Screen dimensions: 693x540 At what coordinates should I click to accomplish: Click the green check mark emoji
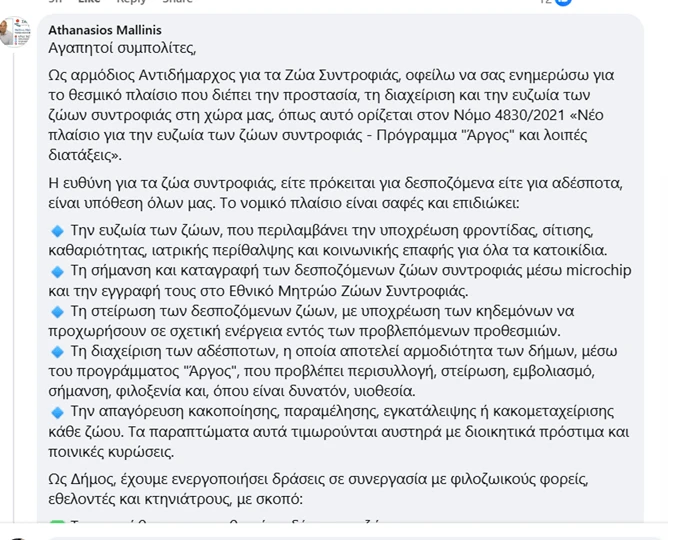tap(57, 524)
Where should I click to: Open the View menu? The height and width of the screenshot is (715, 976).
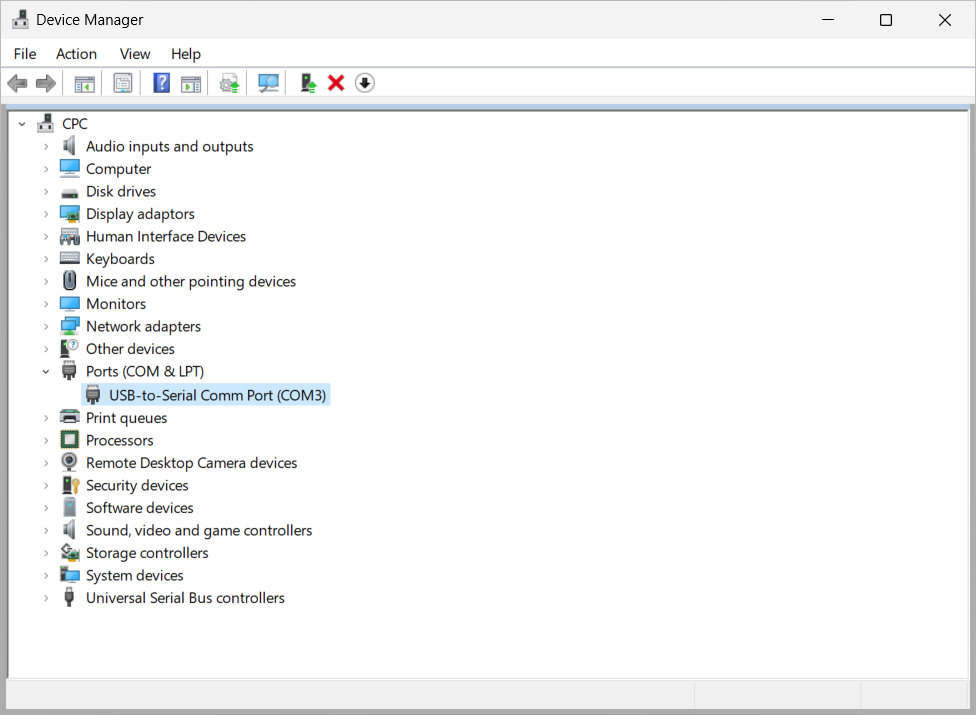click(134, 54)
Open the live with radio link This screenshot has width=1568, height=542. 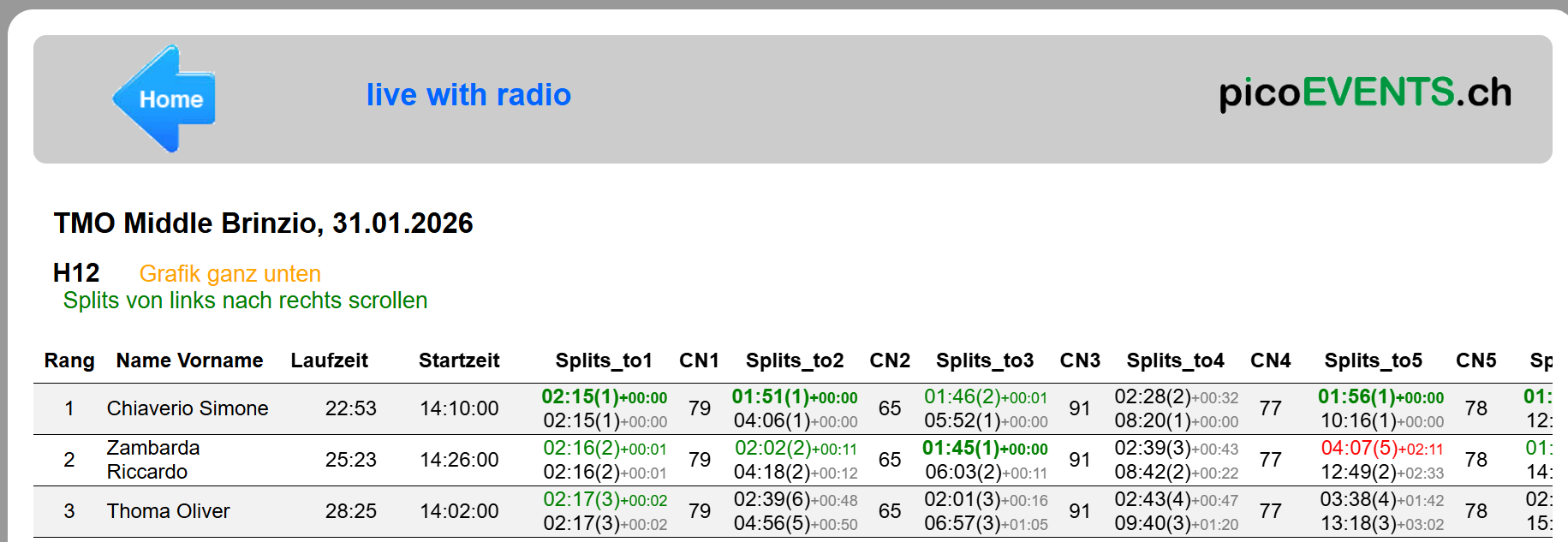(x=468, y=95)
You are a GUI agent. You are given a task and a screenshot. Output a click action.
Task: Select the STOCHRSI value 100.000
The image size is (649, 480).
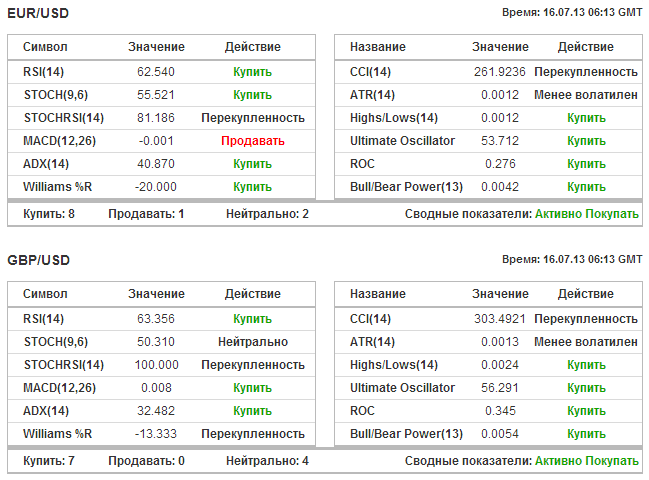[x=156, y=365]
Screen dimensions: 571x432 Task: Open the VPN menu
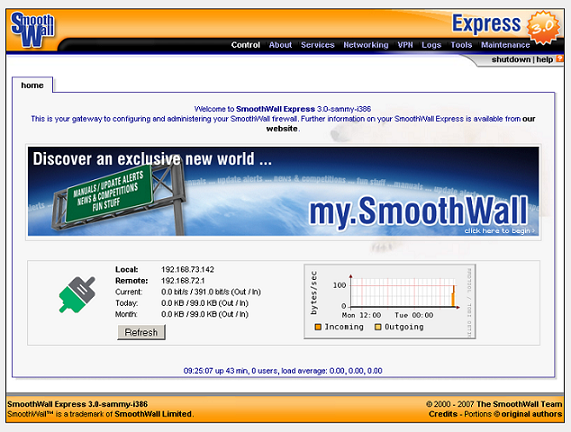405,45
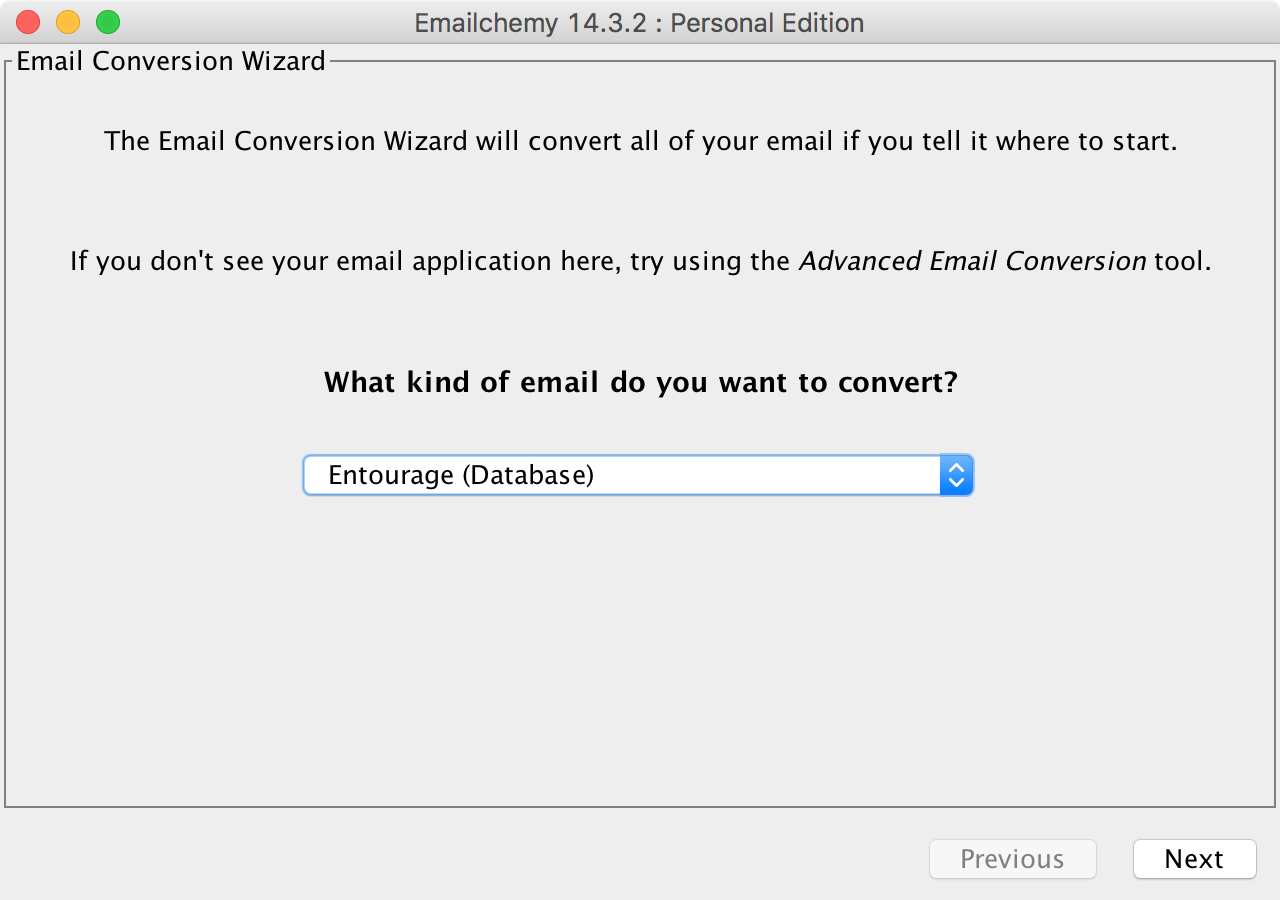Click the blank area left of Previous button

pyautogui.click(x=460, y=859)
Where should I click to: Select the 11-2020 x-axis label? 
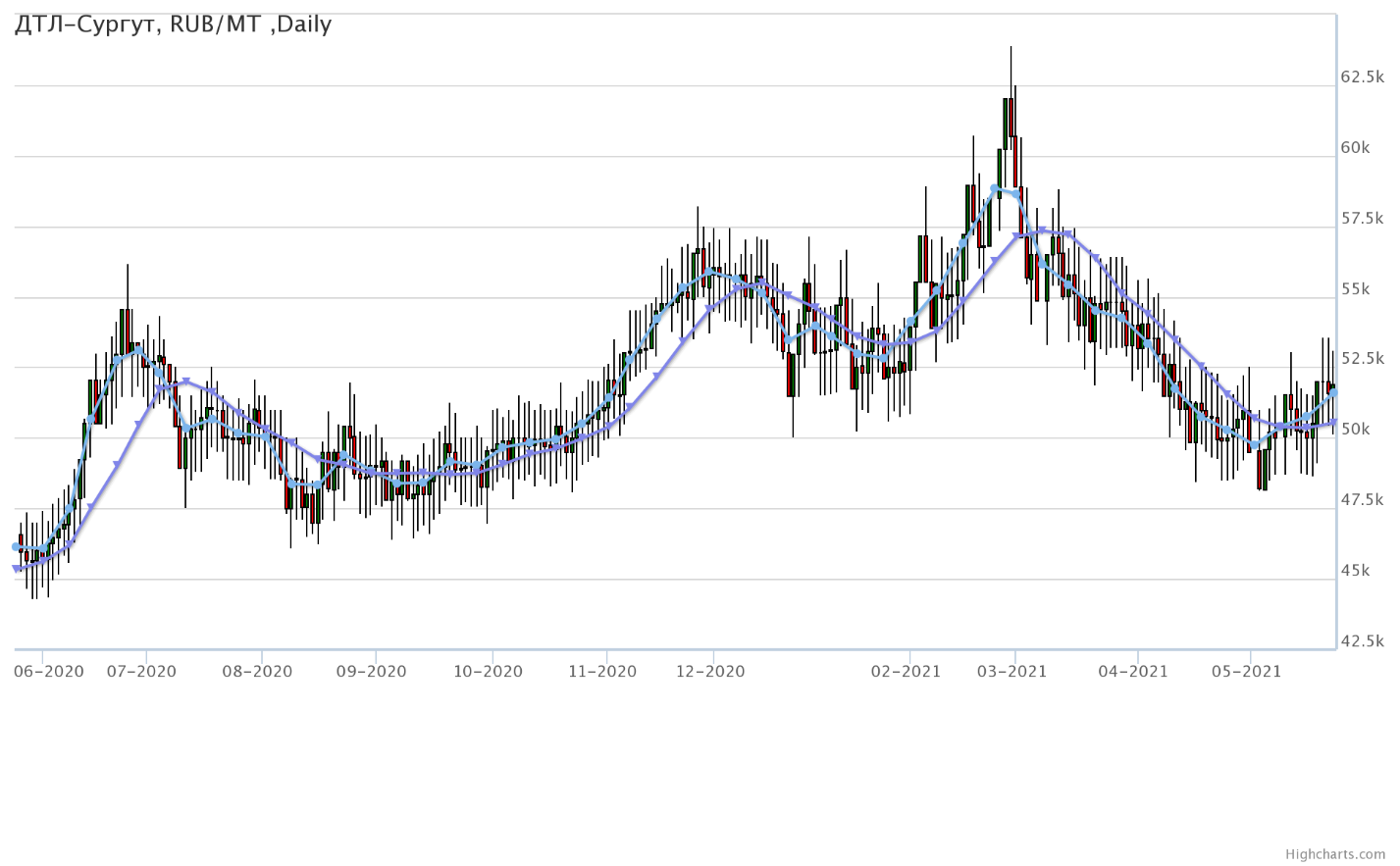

-- -- --

§ **Set task**:
Count how many lines of the records above contain the string "Where", treating uppercase and lowercase as different. Give only the number.

§ **Final result**:
2